Apple Pay Later will debut in the US market when Apple launches iOS 16 later this year.
Apple announces its buy now, pay later product, Apple Pay Later, which will allow you to buy things wherever Apple Pay is accepted and then pay in 4 payments over 6 weeks. #WWDC22 https://t.co/AdGEDP5iNm pic.twitter.com/mvPHQxLin1
— CNBC (@CNBC) June 6, 2022
Apple’s BNPL project could be a major challenge for existing players
The tech giant’s long-awaited foray into BNPL should sound alarm bells for other players in the space, says Dr Angel Zhong, a senior lecturer in finance at RMIT University.
“Apple has the money to expand into buy now, pay later services, so I’d say it’s actually a threat to the existing crowded buy now, pay later industry,” she told SmartCompany.

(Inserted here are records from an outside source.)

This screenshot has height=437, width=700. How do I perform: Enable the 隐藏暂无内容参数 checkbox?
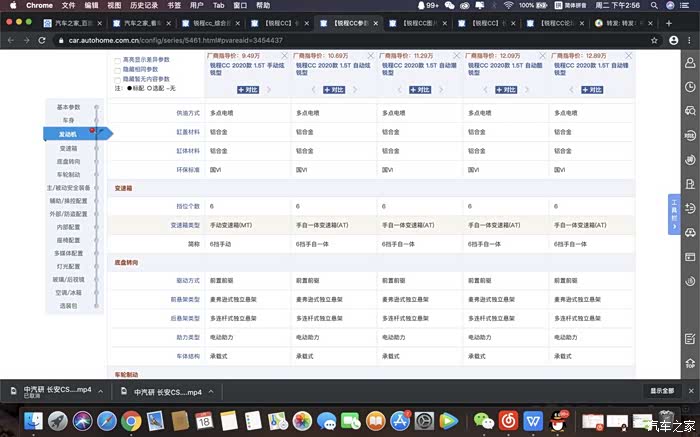pyautogui.click(x=119, y=78)
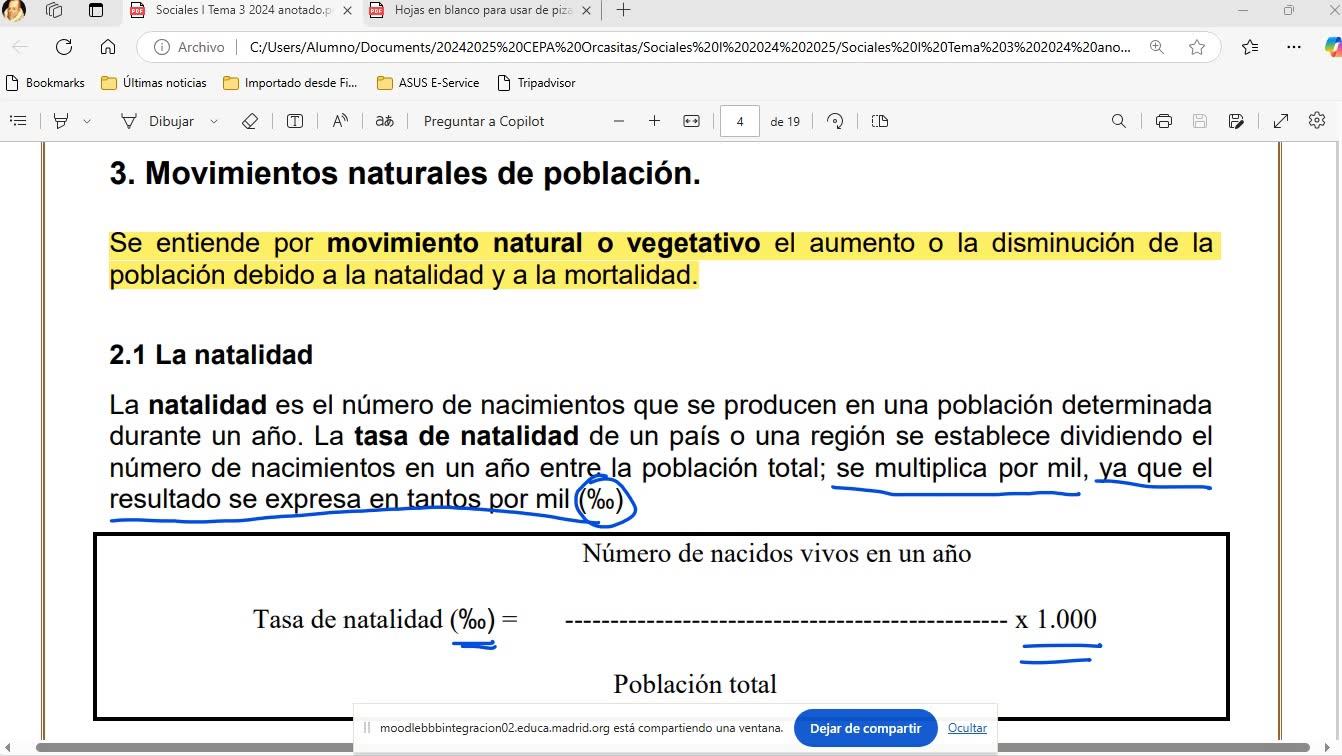Viewport: 1342px width, 756px height.
Task: Zoom in with the plus button
Action: pyautogui.click(x=654, y=121)
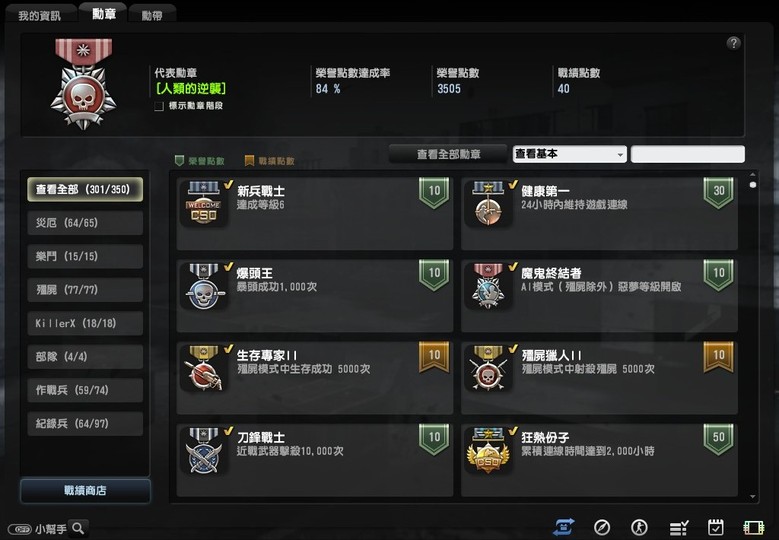Image resolution: width=779 pixels, height=540 pixels.
Task: Switch to the 我的資訊 tab
Action: click(x=40, y=15)
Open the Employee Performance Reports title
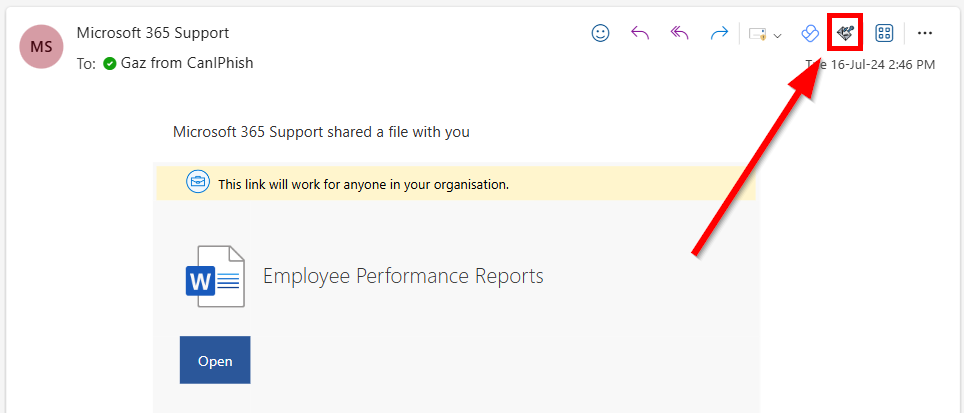The height and width of the screenshot is (413, 964). pos(403,276)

The value of major BNPL stocks have also taken a beating in recent months, after 18 months of phenomenal growth gave way to market jitters and the spectre of lower consumer spending in the months ahead.
Klarna, one of Europe’s major BNPL players, recently laid off 560 employees in response to growing cost pressures.
Apple is no stranger to that market volatility, with its share value having fallen around 20% since early January.
But the tech company has deep pockets, Zhong says, putting it in a strong position against BNPL fintechs yet to turn a profit.
Apple could also squeeze existing players based on its fee structure.
The Californian juggernaut is yet to fully detail its merchant fees, but it has revealed Apple Pay Later will operate on the Mastercard network.
If it were to offer BNPL services at standard Mastercard transaction rates, it could significantly undercut the merchant fees charged by standalone BNPL providers.
“Perhaps that will also force other buy now, pay later service providers to lower their fees, which will be beneficial for consumers,” Zhong suggests.
Another BNPL option intensifies calls for regulation
Consumer advocates say Apple joining the BNPL arms race is reason for Australian lawmakers to bring in tighter controls over the sector.
While traditional banks like Commonwealth Bank and NAB now also offer pay-in-four options, the sector at large is broadly exempt from Australian credit regulation as providers don’t directly charge interest to consumers.
Critics say the self-regulatory efforts of BNPL providers do not go far enough to protect consumers from taking on debts they cannot afford or falling into ‘debt spirals’.
Responding to a Sydney Morning Herald rundown of Apple’s announcement, CHOICE CEO Alan Kirkland said “it’s time for government to step in, before more people are harmed by unregulated credit”.
“Over the past few years, the call for regulation has become louder and louder,” says Zhong.
“And with Apple entering the space, that means the coverage of buy now, pay later will become greater. So there is a higher probability that it will be regulated to protect the consumer.”